色魔の勲章 第4回【2】
色魔の勲章 第4回【2】
養子として虐げられた幼年期を過ごした男に宿った性への渇望。
●事件の顛末
「ねえ、今度のお店の休みの日に、少し僕につきあってくれませんか。実は是非ともあなたにお見せしたいものがあるんです」
「まあ、何かしら」
微かに頬を染めて、それでも蔵子は、いいわよと承諾をしてくれた。
まだ世間ずれをしていない蔵子は、自分に積極的に好意を示してくれる安高に、同様に好意を抱き始めていたのである。
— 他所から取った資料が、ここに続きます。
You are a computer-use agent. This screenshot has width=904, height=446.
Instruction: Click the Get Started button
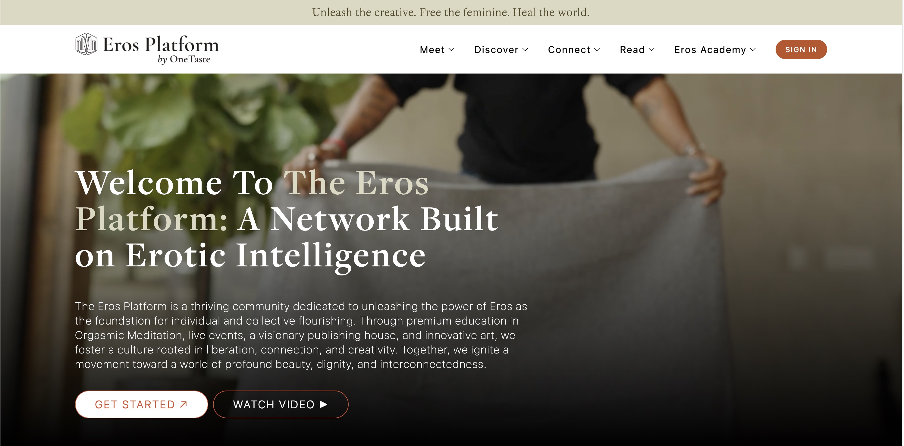141,404
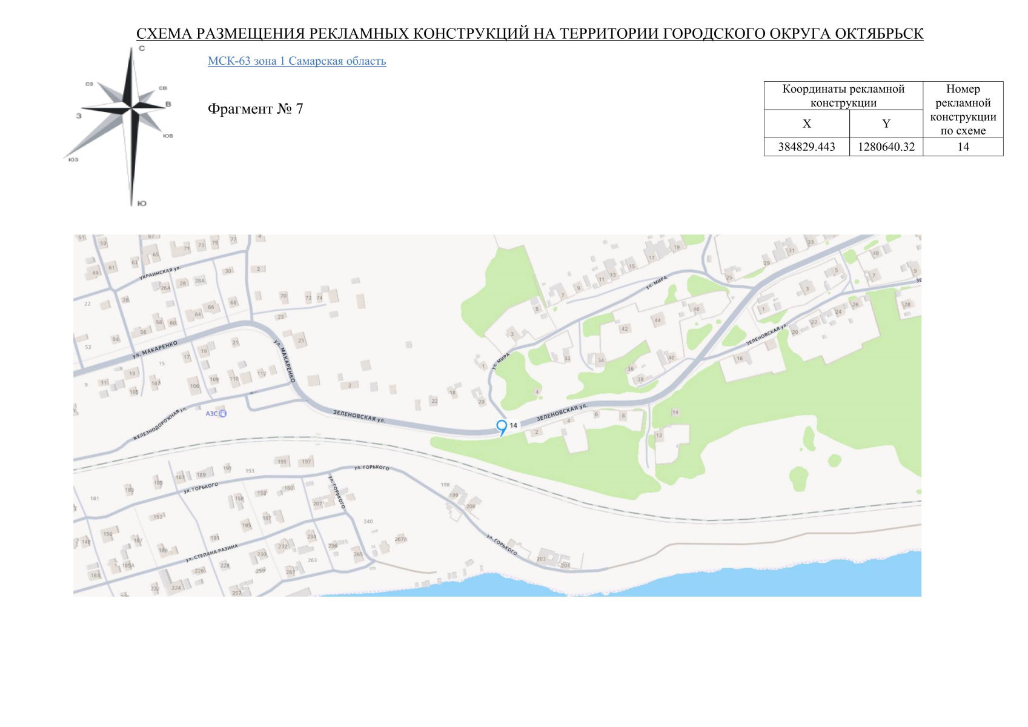This screenshot has width=1028, height=727.
Task: Click the document title heading text
Action: [529, 33]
それに安高は、一見は弱々しく、何となく物哀しい雰囲気を漂わせているところがあり、蔵子は一種の同族意識のような安心感をも覚えていたのである。
さて、いよいよ喫茶店の休みの日がやってきた。
安高は、指定しておいた駅前近くの喫茶店で蔵子と待ち会わせ、一時間ほど自分の好きなスターや歌手の話などをしたのち、いよいよ蔵子籠絡の準備に着手した。
安高は蔵子が絵が好きなことを聞き出していた。
「ねえ、僕のアパートに棟方志向の版画があるんだ。何でも彼の作品の中でも初期の傑作らしいんだ。僕は全くこんなものには無知だから、是非君に見てもらいたいな」
安高の言葉をすっかり信用してしまった蔵子は、彼の六畳一間のアパートへと足を向け、促されるまま彼の部屋の中に入ってしまった。
「ねえ、どこにあるの」
と安高に声をかけようとしたその時、安高は蔵子を両腕で抱き締めて、あっという間に彼女の唇に自分のそれを重ね合わせてしまった。
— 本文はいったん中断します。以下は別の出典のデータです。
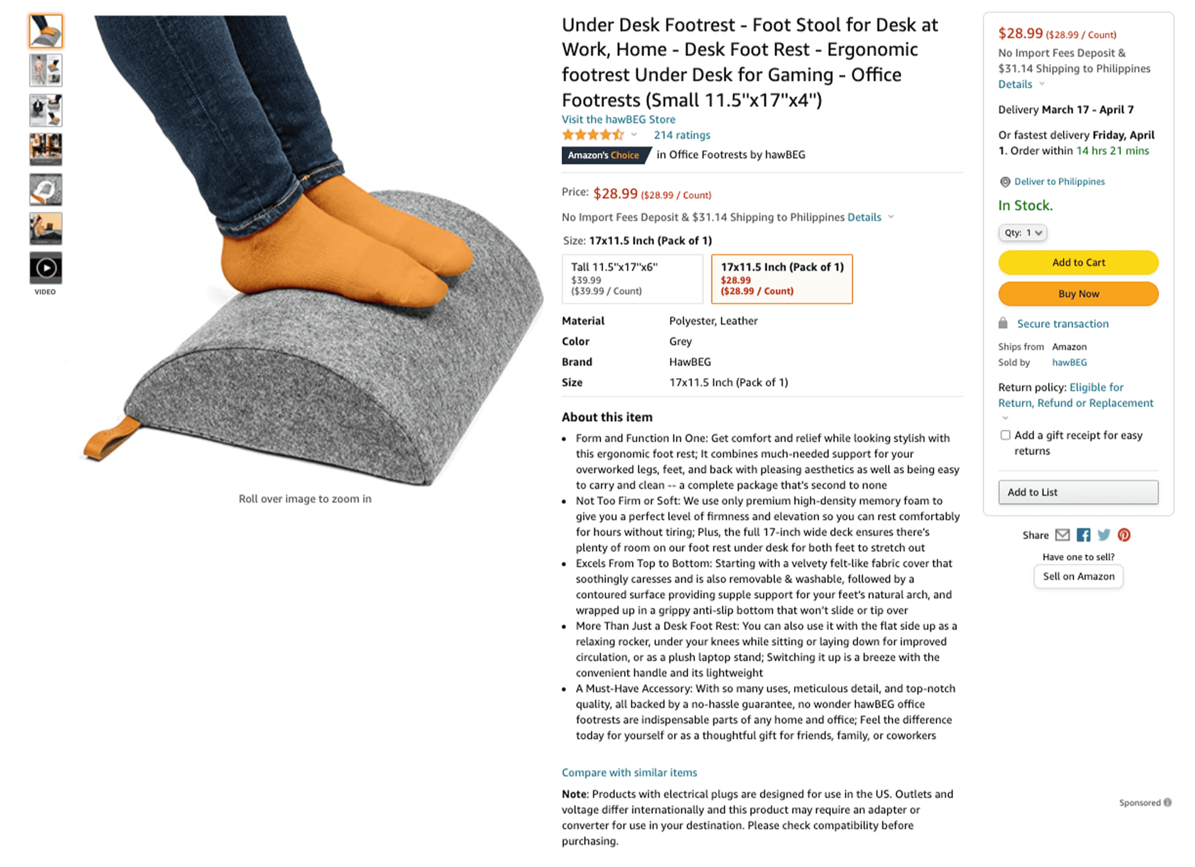This screenshot has height=867, width=1195.
Task: Share product on Facebook
Action: tap(1083, 535)
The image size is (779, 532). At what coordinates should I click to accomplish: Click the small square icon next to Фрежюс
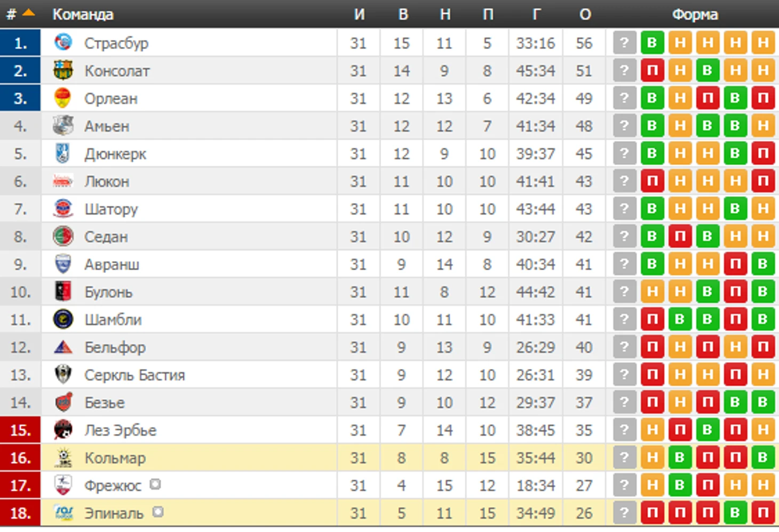[x=155, y=485]
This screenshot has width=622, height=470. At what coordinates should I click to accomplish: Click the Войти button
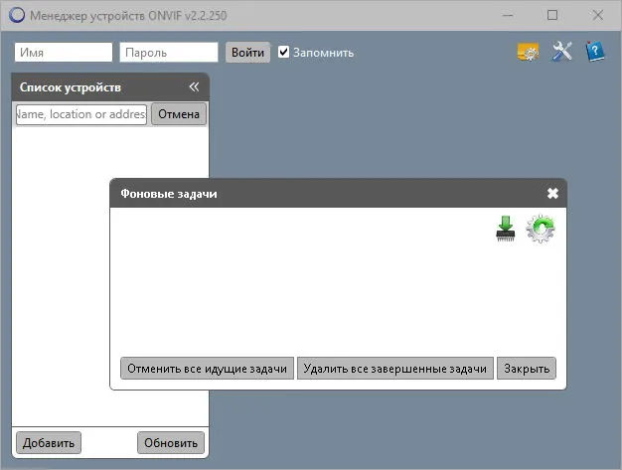[x=248, y=53]
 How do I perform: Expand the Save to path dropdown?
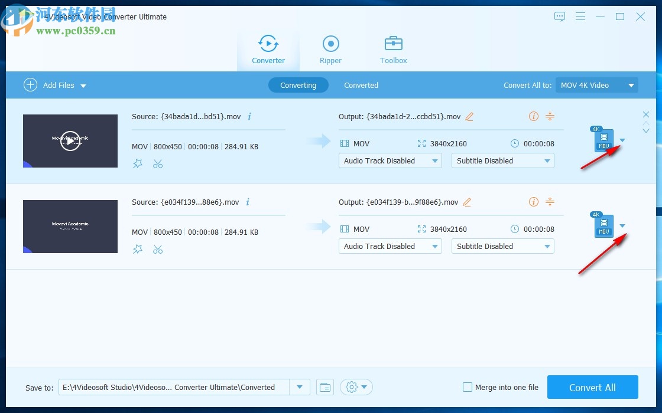point(300,388)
あまりの突然の出来ごとに呆然自失となっている蔵子を布団の上に押し倒し、ジーパンの上から、彼女の股の部分に右の手を差し入れ、布地の上とはいえ初めての彼女の秘めやかな部分の感触を得た。
やっと事の成り行きを理解した蔵子は、
「いや、いや」
と首を振り、足をバタつかせ必死の抵抗を見せた。
が、女の体の扱いに慣れている安高は、まず彼女の両頬を平手で思い切り殴って静かにさせ、耳許に口を寄せて、
「好きだよ、好きなんだ」
と何度も繰り返し、それでも手足を動かして抵抗の姿勢を示すと、
「服が破けてしまうけれどそれでもいいかい?」
と、巧妙な脅しをかけ、遂には彼女が身にまとっていたものすべてを剥ぎ取ってしまった。
六畳一間の安アパートの、長いこと敷いたままの汚ない布団の上に、安高が夢にまで見た蔵子の高貴な全裸の肉体が横たわっていた。